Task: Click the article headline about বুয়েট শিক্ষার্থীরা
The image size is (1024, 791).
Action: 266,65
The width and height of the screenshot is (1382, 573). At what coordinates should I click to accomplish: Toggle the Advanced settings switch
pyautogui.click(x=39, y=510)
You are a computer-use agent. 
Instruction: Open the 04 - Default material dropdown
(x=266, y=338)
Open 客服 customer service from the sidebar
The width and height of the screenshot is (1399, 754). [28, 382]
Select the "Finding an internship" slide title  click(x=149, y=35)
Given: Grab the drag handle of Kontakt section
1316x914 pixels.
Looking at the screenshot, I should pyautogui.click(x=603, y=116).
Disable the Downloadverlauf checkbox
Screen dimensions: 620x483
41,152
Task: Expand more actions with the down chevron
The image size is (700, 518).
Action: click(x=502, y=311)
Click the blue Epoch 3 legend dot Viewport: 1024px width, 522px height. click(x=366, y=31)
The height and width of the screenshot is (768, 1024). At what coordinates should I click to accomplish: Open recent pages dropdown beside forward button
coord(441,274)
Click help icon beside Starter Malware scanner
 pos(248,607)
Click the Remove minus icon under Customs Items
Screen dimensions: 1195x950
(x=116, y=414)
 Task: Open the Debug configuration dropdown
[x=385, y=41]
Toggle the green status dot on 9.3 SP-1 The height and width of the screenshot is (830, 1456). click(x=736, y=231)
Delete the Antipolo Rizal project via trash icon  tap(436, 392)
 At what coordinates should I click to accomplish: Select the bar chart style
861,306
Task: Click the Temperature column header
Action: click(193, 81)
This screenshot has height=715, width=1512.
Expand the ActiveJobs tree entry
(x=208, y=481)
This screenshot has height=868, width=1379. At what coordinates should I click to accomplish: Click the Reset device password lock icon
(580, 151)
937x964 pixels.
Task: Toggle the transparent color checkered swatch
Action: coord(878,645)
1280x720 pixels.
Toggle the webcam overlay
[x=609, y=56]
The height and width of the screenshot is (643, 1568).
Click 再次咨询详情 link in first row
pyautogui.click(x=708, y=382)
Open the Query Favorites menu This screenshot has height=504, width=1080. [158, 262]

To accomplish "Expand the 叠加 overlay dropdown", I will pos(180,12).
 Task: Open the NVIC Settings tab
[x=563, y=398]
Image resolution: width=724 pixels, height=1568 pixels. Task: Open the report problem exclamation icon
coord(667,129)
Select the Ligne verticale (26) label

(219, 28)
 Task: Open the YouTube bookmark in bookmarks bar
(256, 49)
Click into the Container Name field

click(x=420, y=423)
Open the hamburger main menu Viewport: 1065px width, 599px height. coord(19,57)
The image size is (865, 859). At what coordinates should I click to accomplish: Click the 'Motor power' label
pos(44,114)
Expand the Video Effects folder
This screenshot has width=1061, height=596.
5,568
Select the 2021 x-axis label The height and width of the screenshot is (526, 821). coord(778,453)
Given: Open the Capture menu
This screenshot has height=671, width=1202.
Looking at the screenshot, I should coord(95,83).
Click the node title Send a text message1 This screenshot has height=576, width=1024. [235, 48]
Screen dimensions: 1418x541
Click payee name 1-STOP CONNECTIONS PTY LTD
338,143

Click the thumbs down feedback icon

● Work order
Please return exactly the lines from the first line of the material through the one with "Click the blue", and no lines after it.

● Exercise solution
Task: Click the article headline about বুয়েট শিক্ষার্থীরা
The image size is (1024, 791).
Action: 266,65
The width and height of the screenshot is (1382, 573). At what coordinates should I click to accomplish: Toggle the Advanced settings switch
pyautogui.click(x=39, y=510)
You are a computer-use agent. 
Instruction: Open the 04 - Default material dropdown
(x=266, y=338)
Open 客服 customer service from the sidebar
The width and height of the screenshot is (1399, 754). [28, 382]
Select the "Finding an internship" slide title  click(x=149, y=35)
Given: Grab the drag handle of Kontakt section
1316x914 pixels.
Looking at the screenshot, I should pyautogui.click(x=603, y=116).
Disable the Downloadverlauf checkbox
Screen dimensions: 620x483
41,152
Task: Expand more actions with the down chevron
The image size is (700, 518).
Action: click(x=502, y=311)
Click the blue Epoch 3 legend dot Viewport: 1024px width, 522px height. click(x=366, y=31)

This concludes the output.